Parrish: I tend to be a bit more functional when it comes to weight gain, so I order a lot of labs to create a data set to rule in or rule out potential causes. For middle agers, I make sure basic lab work has been reviewed, and I start by ordering food sensitivity testing and hormone testing. I also do an overhaul of their diet and may prescribe the anti-inflammatory diet, a modified version of that, or just have them eliminate all sugar, and the more known inflammatory foods like gluten, dairy, sugar, soy and citrus, to start, while lab results are pending. Many patients wish to have more information with a nutritionist for diet guidance, and my clinic has a nutritionist whom I often refer to for more menu meal planning and dietary guidance.

Rothenberg: We first do information gathering, have a heartfelt conversation determining what and how much the person eats and how and how much the person moves. For most people I will begin with an elongated overnight fast. My goal for the patient is 13 to 14 hours. We do not start there if their typical fast is 7 to 8 hours. We work up to that. It helps to enhance insulin sensitivity, and over time it decreases appetite. Many people will lose 4 to 6 pounds without extreme effort.

Q: How do you help patients with excessive cravings? What usually causes intense cravings for sugars and “comfort foods?”

Volcy: To help patients with intense cravings, first identify the root cause of the cravings. Are they caused by vitamin and mineral deficiencies, dehydration, yeast overgrowth, stress or boredom? Second, once the root cause is identified, implement the proper treatment protocol to help the cravings. I would add a multivitamin mineral mix for vitamin and mineral deficiencies; encourage proper hydration, perhaps drinking 6 oz. of water every 20 to 30 minutes; remove any yeast overgrowth; provide stress management techniques that may be beneficial, such as deep breathing exercises, yoga and meditation; promote activities such as exercise, music lessons or coloring that may help overcome boredom. Lastly, I would have a plan in place for short-term and long-term solutions. For instance, retest for yeast overgrowth within three months; encourage purchasing a water bottle or setting alarms as reminders for water consumptions; eat complete meals daily instead of snacks; and have a daily practice of mindfulness while eating.

Parrish: Some patients do well on supplements that curb cravings; we have several glycemic formulations that are customized for patients with intense cravings. Others may need supplements in combination with meal planning and dietary guidance. Some do not need any supplements or nutritional guidance—they actually need more group emotional and food support, and that’s when I recommend groups like Overeaters Anonymous, Food Addicts Anonymous, or Jenny Craig and Weight Watchers (WW).
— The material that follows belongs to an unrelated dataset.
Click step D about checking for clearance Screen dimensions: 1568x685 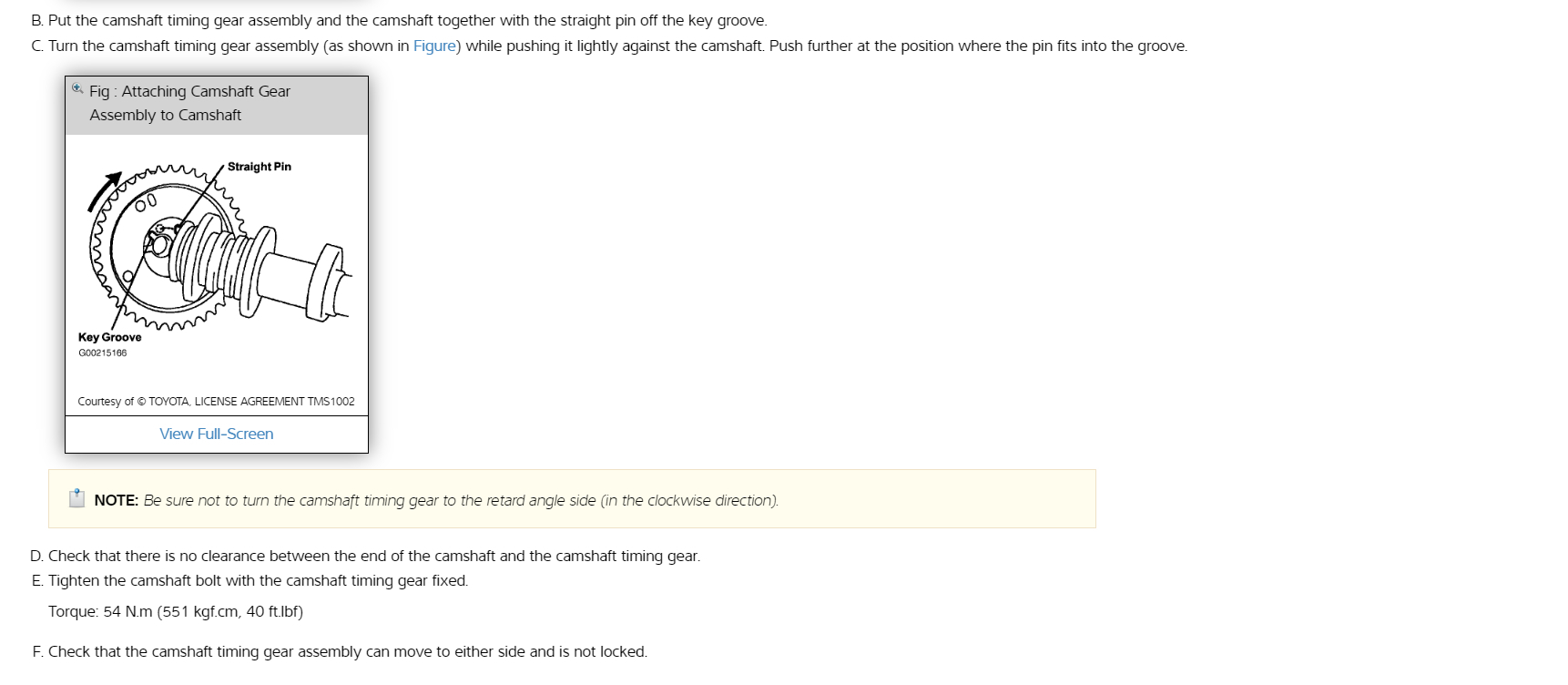point(365,556)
Rothenberg: In my experience, cravings come about for several main reasons:

1. Emotional. Many people are emotional eaters, it gives a sense of comfort or pleasure. In the healthiest sense, this can be wonderful! But it can be for other less healthy reasons, to correct for loneliness, anger, frustration, disappointment and more.

2. Nutritional imbalance. When the diet is not balanced correctly and appropriately for an individual, cravings for certain foods may set in. This is especially true for those trying to lose weight who avoid specific foods. Often they will crave what they know they are not supposed to eat.
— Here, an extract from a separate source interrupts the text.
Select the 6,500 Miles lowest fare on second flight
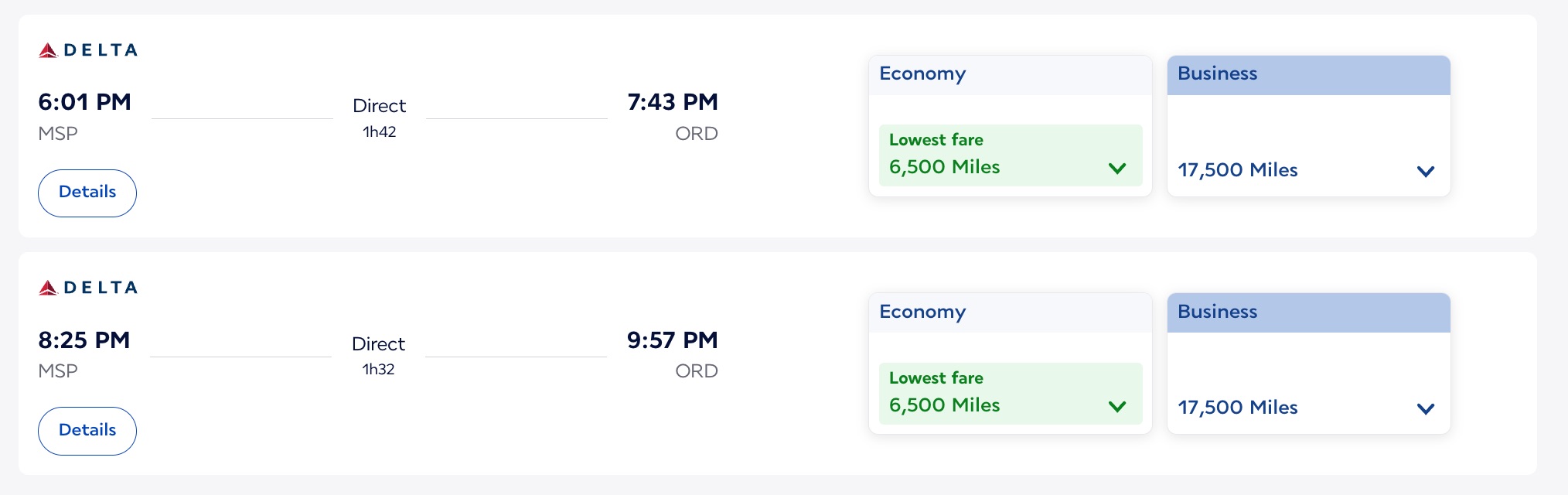 pyautogui.click(x=944, y=405)
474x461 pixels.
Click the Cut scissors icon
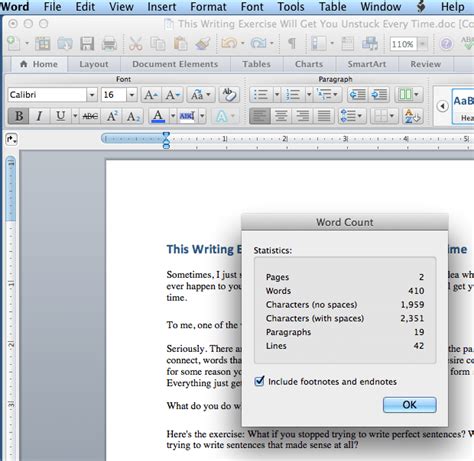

3. Blood sugar. Blood sugar being out of balance can cause people to crave sweets, the quick fix or caffeine for energy.

When working with a patient who has excessive food cravings, we work together to understand the whole person, his/her relationship to food, the things that are sure triggers for cravings and then come up with a plan to help. The plan contains both psycho-emotional support, behavior modification approaches and the replacing of less healthy food choices with more healthy options. This is a process where truly “doctor as teacher” is paramount, reminding the person of their self-agency, and of the many tools available to them to make better choices related to food.